Launched during Open Education Week running from now until Friday, students in the associate of arts in general studies program can enrol in the 60-credit, two-year program without any textbook fees under the university’s “Zed Cred” program.
The “Z” in “Zed” stands for zero textbook costs, while the “cred” refers to the possibility of completing all academic credits in the specified program. A certificate in arts and an adult graduation diploma are also offered free of textbook fees.
“This is an important initiative for students in the Faculty of Arts. With zero textbook costs, students in the two-year program can focus on quality education and other commitments without worrying about how to pay for books,” said Diane Purvey, dean in the faculty of arts in a press release.
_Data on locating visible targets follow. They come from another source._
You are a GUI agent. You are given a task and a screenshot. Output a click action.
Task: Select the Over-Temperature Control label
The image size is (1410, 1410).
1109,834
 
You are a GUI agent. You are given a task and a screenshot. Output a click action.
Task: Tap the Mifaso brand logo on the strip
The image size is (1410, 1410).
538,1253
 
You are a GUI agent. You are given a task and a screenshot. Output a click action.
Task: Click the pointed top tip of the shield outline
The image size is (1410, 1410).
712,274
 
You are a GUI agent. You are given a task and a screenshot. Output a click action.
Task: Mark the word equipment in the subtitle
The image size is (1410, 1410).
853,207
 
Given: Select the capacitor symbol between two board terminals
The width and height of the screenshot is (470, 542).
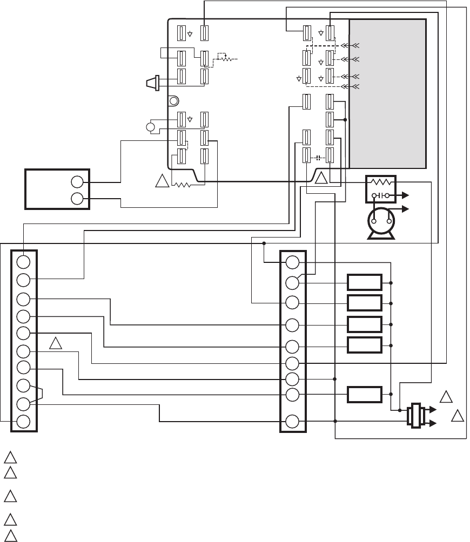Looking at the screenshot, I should pyautogui.click(x=318, y=158).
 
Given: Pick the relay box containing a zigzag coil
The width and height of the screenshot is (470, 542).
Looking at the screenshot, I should pyautogui.click(x=381, y=188).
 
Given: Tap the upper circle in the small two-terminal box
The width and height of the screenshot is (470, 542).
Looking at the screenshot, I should pyautogui.click(x=77, y=182).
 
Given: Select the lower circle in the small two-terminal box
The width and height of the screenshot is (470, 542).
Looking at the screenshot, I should pyautogui.click(x=77, y=199).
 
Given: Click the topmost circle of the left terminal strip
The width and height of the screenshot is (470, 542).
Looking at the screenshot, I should pyautogui.click(x=23, y=262).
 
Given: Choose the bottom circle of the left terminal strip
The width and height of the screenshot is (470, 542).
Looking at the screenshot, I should pyautogui.click(x=23, y=422).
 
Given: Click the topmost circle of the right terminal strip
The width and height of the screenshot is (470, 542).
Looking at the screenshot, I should pyautogui.click(x=292, y=263).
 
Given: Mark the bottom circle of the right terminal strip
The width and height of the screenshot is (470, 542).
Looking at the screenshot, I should pyautogui.click(x=292, y=421).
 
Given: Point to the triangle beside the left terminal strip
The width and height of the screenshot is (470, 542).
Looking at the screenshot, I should pyautogui.click(x=56, y=343).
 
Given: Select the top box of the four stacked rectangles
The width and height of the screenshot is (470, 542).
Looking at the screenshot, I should pyautogui.click(x=365, y=282).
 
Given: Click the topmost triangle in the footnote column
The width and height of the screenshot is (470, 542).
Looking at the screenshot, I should pyautogui.click(x=9, y=456).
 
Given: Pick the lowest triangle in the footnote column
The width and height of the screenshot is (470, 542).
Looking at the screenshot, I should pyautogui.click(x=9, y=534).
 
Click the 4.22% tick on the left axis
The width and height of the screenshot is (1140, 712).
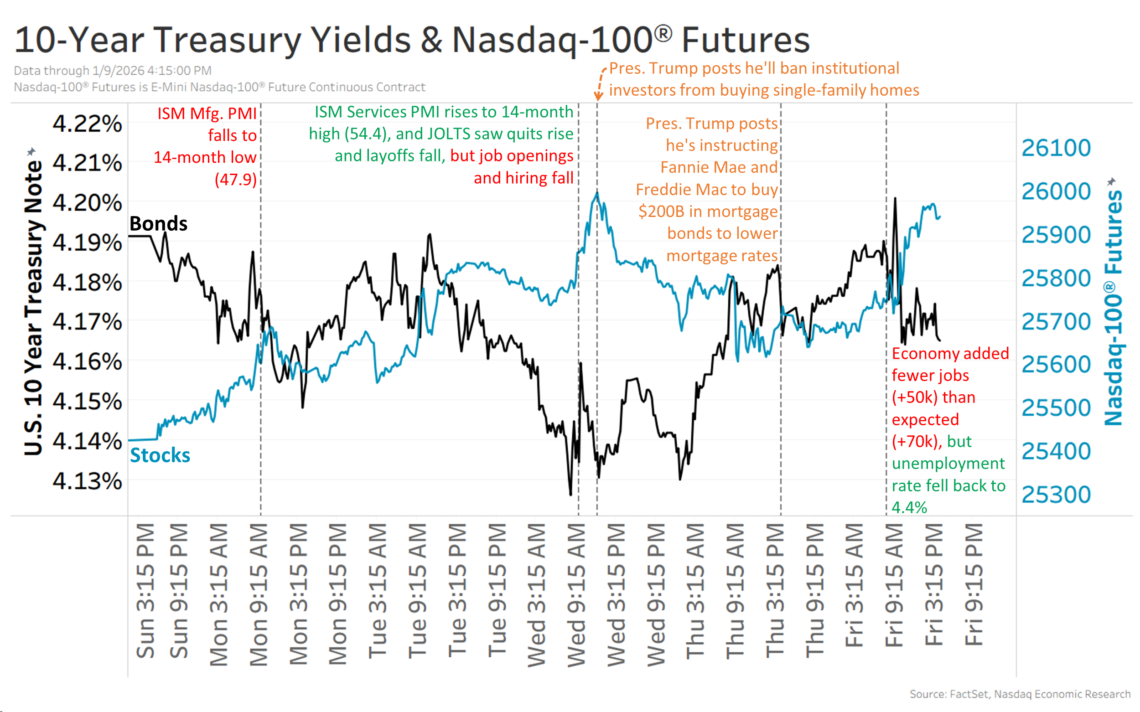[87, 124]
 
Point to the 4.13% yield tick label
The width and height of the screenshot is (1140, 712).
[87, 481]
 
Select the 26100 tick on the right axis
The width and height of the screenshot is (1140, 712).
[1056, 148]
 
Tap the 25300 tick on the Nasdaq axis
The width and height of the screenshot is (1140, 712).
[1056, 495]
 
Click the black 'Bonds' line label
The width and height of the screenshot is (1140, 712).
[158, 223]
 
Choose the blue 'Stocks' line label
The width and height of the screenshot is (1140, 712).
[160, 455]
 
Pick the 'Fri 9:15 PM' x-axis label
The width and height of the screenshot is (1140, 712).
[974, 584]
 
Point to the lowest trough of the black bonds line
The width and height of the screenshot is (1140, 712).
[570, 495]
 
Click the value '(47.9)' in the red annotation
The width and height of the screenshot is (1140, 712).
[236, 180]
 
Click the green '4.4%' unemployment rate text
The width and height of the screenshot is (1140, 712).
[909, 507]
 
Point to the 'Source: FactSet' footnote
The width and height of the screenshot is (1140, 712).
[1020, 694]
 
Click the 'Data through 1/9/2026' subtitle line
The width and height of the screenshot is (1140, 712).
[113, 71]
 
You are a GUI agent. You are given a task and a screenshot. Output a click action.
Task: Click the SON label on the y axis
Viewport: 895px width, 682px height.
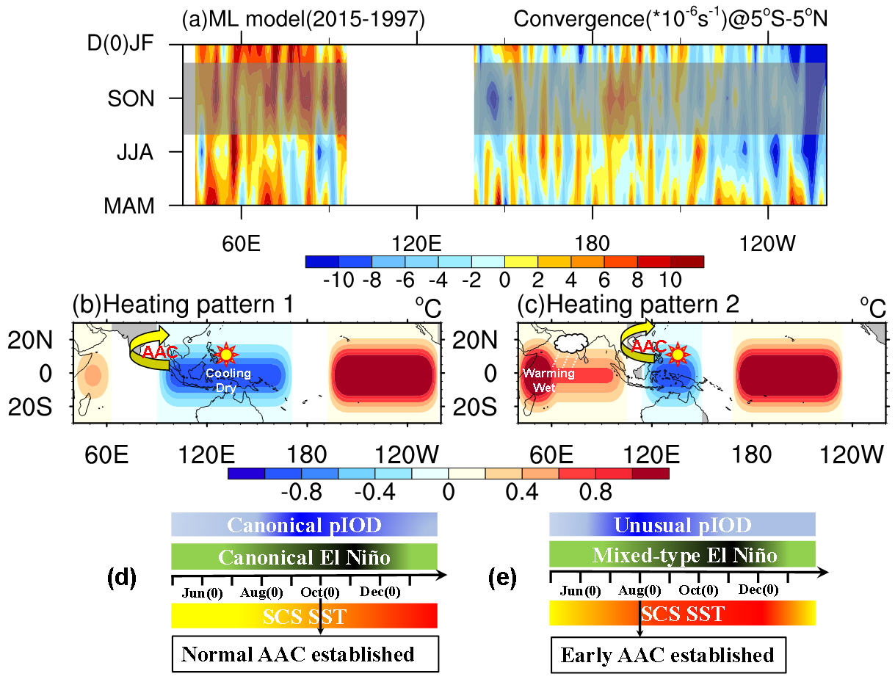(133, 98)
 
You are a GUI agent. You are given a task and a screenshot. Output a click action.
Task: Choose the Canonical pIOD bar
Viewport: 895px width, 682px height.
(304, 525)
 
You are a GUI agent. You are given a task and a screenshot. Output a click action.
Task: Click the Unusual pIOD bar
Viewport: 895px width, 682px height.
(682, 525)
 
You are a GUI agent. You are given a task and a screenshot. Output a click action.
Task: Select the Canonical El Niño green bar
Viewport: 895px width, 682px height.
(304, 556)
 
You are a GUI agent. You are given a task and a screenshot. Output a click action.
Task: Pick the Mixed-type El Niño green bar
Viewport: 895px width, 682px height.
(682, 554)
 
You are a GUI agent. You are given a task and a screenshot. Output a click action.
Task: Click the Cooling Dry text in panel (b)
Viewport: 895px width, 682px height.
(228, 379)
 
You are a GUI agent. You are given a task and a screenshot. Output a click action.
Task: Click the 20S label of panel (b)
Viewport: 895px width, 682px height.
(34, 407)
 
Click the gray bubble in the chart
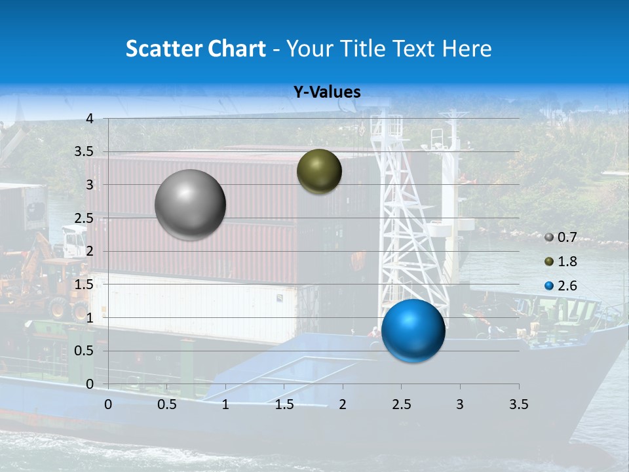191,205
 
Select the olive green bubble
319,171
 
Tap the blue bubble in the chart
413,330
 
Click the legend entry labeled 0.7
561,237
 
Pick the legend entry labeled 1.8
561,262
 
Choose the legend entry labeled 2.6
561,286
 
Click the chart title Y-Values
327,92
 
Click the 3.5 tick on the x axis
518,404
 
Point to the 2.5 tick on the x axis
401,404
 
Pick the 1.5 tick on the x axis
284,404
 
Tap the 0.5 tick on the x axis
166,404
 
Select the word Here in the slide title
467,49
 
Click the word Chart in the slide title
237,49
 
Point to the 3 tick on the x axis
460,404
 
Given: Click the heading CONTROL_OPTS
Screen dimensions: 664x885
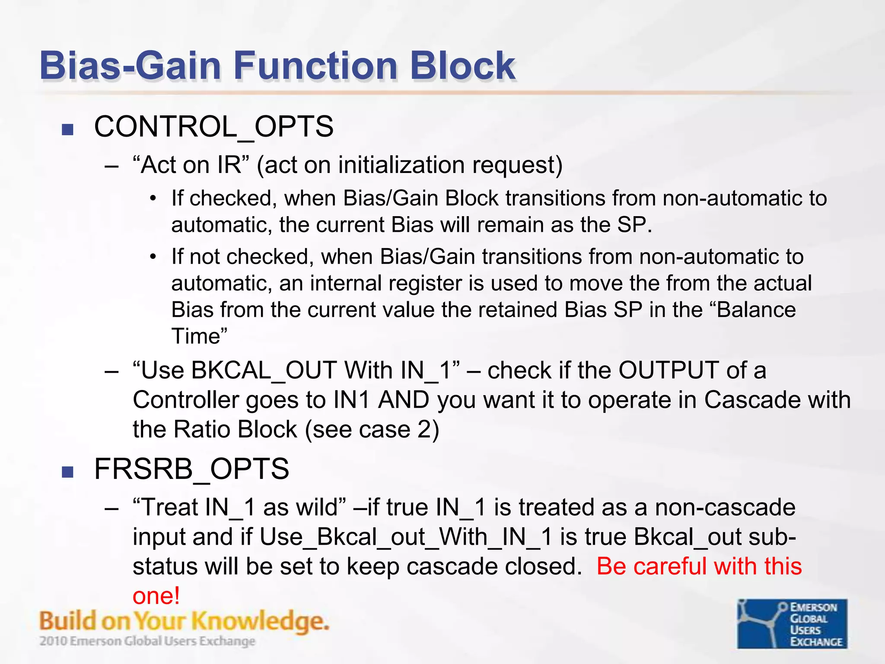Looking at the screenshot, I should (213, 127).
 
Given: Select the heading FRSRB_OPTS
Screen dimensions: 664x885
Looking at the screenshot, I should (191, 469).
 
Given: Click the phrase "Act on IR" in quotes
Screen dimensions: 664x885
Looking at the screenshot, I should (191, 165).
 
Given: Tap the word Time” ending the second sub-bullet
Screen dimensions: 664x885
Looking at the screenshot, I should (199, 336).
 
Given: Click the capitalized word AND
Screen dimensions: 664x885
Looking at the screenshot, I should (403, 400).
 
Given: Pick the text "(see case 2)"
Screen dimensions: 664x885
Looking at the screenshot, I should (372, 430).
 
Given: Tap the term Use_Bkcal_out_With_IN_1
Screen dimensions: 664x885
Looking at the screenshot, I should (406, 537).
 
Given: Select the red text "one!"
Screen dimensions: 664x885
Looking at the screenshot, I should (156, 596).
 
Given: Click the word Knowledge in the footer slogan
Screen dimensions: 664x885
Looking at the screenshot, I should (259, 622).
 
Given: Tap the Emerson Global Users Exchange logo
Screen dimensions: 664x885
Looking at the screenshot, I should (792, 624).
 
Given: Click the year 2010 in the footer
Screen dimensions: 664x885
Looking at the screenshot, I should (53, 641).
According to Rajiv Jhangiani, KPU’s special advisor to the provost on open education, 54 per cent of post-secondary students in B.C. do not purchase the required textbooks for their courses, while 26 per cent choose to not register for a course because of textbook costs.
“We found that these students who were making these choices were disproportionately likely to be students who hold a student loan, those who are self-identifying as visible minorities and those who are first to attend university in their family,” Jhangiani told the Richmond News last summer, when the program expanded to include adult graduation diplomas.
“It really for us underscored that this is not just a problem, but this is a problem that’s affecting students who are already marginalized the most.”
Jhangiani estimates that more than 16,000 students have saved over $1.6 million in textbook costs since Zed Cred was first launched.
“The high cost of commercial textbooks shouldn’t be a barrier for academic success,” he said.